Ma Gesù no! Gesù, a differenza nostra, conosce la gradualità della fede e del cuore.
Dall’impazienza nascono convinzioni fragili o anche esclusioni, edifici su fondamenti di sabbia.
Dobbiamo soffermarci sulle strade della fede, le vie che, secondo Gesù, portano dalla sensazione
di essere davanti un fantasma, “credevano di vedere un fantasma”, alla percezione intensa di
avere un compagno di strada, il Vivente, di avere la fede che ci fa dire: “è vivo”.
Gesù preferisce tre itinerari. Il primo è nell’invito: “Toccatemi e guardate”. Sono parole e azioni
che abbiamo cancellato dall’esperienza religiosa, ridotta, quasi esclusivamente, imprigionata forse
nel territorio delle nozioni, con un approdo fondamentalmente razionalistico. Percorsi in cui entra
la testa, ma non entrano le mani -“toccatemi”-, non entrano gli occhi -“guardate”-.
Mentre la fede, la fede nel Signore risorto, è scoperta anche per le mani, è scoperta anche per gli
occhi, fa vibrare anche il cuore. È vero che “toccare e guardare”, secondo il racconto, non bastano
a disperdere i dubbi, ma non dobbiamo censurare ogni “guardare e toccare”.

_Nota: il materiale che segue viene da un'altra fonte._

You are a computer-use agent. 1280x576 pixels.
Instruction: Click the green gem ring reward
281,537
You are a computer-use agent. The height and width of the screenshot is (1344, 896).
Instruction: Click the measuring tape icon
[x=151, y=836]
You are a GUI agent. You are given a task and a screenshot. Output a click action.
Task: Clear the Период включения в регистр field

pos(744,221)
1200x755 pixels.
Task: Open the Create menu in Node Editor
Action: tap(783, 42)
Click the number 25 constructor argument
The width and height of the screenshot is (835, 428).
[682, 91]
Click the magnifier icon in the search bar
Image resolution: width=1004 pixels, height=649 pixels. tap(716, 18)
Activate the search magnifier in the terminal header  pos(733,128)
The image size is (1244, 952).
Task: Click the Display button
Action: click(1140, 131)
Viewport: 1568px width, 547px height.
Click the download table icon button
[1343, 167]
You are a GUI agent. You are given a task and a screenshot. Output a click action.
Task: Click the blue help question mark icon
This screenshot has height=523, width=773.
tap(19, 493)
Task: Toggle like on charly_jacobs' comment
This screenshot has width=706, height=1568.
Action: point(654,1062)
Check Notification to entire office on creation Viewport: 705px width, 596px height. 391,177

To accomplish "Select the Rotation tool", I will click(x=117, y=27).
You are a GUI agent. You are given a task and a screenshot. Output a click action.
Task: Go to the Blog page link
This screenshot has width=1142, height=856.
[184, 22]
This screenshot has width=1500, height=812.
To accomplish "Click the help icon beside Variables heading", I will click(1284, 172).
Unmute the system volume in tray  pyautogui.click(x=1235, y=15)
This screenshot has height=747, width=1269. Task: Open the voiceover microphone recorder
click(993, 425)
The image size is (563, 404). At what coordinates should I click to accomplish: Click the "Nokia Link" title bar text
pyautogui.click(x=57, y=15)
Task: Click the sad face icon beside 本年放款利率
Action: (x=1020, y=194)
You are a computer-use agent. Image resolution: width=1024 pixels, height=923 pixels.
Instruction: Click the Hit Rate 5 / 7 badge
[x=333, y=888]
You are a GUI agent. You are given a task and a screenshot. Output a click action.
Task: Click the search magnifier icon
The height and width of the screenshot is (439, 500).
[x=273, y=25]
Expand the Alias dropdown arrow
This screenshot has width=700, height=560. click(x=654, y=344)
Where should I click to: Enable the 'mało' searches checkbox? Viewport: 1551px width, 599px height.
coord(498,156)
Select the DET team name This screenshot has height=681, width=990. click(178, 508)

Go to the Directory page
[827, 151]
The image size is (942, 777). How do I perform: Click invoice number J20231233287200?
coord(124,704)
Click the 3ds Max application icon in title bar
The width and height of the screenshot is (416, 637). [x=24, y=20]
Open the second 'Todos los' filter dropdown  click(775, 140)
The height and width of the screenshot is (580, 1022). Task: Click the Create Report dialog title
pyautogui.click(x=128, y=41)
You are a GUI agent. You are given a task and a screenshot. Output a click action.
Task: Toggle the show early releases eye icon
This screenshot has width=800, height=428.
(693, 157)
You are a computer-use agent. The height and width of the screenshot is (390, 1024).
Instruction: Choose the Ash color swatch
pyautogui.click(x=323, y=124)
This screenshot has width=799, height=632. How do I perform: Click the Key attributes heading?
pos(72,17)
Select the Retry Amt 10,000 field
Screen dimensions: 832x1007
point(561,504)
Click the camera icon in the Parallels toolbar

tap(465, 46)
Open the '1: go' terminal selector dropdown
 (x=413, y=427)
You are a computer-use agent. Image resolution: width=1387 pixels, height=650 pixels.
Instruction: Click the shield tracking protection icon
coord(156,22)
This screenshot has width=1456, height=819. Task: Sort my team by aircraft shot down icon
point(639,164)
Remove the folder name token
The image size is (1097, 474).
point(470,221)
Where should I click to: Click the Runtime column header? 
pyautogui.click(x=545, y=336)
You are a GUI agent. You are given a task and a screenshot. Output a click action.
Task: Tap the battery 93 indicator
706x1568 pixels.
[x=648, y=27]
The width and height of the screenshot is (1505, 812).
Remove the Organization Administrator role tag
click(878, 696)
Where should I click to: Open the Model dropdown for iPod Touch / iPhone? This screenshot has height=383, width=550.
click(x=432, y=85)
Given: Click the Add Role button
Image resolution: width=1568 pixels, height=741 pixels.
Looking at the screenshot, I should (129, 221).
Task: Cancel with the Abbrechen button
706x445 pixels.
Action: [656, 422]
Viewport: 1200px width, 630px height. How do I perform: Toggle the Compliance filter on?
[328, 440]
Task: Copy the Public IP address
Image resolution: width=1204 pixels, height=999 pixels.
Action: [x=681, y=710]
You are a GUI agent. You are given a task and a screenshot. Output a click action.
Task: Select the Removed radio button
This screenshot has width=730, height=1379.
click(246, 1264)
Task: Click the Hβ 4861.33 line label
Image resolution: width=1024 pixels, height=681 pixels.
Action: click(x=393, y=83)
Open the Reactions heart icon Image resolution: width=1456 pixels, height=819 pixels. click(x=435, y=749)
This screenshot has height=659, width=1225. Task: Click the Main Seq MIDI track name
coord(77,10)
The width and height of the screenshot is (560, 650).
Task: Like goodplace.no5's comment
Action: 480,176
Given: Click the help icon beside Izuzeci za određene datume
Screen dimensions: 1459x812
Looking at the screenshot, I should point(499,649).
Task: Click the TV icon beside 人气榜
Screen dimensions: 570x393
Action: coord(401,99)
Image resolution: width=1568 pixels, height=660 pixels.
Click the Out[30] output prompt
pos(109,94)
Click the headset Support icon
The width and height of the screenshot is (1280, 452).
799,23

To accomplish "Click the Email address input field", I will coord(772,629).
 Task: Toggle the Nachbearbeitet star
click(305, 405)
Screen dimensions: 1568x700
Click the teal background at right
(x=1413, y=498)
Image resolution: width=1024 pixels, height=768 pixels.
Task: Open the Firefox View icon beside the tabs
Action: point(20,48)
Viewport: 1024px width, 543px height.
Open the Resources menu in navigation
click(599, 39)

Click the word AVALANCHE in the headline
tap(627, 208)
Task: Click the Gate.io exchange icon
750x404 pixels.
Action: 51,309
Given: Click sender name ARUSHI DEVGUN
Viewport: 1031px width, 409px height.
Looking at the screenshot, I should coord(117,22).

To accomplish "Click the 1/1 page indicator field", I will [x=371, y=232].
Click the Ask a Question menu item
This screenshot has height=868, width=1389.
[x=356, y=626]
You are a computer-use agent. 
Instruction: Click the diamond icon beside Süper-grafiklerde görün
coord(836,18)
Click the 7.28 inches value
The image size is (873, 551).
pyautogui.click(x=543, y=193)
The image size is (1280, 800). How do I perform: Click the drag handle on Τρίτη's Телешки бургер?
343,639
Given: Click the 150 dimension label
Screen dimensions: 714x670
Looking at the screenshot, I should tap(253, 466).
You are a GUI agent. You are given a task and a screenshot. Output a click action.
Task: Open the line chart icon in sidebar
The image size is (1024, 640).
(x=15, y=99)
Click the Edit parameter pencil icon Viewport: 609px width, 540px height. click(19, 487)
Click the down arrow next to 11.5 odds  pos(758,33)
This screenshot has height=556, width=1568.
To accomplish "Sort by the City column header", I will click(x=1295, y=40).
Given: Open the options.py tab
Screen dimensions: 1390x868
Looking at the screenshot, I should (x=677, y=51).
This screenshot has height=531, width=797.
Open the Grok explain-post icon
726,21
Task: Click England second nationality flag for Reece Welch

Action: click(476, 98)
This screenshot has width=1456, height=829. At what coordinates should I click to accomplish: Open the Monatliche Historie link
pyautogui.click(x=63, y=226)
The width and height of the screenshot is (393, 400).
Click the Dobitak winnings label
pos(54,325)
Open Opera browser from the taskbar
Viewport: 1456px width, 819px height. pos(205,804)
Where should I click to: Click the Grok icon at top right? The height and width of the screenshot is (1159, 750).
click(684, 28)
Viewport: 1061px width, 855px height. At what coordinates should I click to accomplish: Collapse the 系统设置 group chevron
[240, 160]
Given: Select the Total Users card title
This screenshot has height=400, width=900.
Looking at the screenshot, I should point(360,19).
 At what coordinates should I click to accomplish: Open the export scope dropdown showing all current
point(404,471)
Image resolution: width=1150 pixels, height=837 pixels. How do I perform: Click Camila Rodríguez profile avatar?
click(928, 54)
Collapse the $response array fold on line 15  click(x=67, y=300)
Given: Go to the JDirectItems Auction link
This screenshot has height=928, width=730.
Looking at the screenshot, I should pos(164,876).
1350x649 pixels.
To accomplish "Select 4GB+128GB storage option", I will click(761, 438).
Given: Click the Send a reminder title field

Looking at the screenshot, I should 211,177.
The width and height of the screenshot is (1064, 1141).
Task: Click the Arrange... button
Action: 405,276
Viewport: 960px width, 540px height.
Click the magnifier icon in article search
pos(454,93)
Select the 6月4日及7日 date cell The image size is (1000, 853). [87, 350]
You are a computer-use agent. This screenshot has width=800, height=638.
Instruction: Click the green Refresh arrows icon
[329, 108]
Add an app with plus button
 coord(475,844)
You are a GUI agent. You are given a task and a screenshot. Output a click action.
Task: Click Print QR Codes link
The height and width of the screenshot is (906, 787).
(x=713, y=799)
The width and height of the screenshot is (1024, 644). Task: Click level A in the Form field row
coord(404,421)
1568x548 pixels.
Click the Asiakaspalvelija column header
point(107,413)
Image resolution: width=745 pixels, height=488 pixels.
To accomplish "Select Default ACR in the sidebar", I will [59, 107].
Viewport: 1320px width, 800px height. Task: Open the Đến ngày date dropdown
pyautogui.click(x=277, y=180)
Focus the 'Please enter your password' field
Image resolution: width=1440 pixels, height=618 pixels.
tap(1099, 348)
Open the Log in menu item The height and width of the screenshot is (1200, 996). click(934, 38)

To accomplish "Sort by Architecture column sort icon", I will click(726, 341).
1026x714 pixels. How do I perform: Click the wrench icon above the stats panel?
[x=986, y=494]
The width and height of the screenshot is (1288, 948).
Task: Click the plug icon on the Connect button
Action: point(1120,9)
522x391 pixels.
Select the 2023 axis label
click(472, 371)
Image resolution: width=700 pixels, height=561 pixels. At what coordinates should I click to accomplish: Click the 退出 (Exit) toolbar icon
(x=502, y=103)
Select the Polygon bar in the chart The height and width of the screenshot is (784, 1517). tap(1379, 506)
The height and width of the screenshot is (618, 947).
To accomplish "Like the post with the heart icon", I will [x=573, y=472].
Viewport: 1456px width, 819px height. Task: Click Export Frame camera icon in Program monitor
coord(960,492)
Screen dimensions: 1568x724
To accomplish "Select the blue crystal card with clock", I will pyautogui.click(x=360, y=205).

È l’invito che fa lui: “Toccate, guardate”. Forse rimane un interrogativo: in che cosa e come, oggi,
tocchiamo il Signore risorto? Forse oggi non diciamo più “toccate e guardate”, perché siamo
diventati incapaci di leggere i segni della risurrezione nel nostro tempo.
Il secondo itinerario sta nelle parole: “Avete qui qualcosa da mangiare? E mangiò davanti a loro”.
L’esperienza di fede nasce dal mangiare e non solo dal digiuno: dal mangiare davanti al Signore…
Gesù ha legato la sua vita al banchetto. Il banchetto come segno di amicizia. Il banchetto con noi,
nel gesto della confidenza, dell’affetto, della donazione. Il gesto della confidenza, dell’amicizia,
della donazione, è il segno che Gesù è vivo.
E c’è un ultimo passaggio: “Aprì loro la mente a comprendere le Scritture”. Che peccato che per
secoli il libro delle Scritture sia rimasto un libro chiuso. “L’ignoranza delle scritture” – diceva S.
Gerolamo – “è ignoranza di Cristo”. Ritorniamo alla Bibbia, anche a piccoli passi, ma ritorniamo.
Capiterà anche a noi, come ai discepoli di Emmaus, di sentire ardere il cuore, di sentire Cristo vivo,
vivo e in cammino con noi, sulle strade del mondo, sulla strada della nostra vita.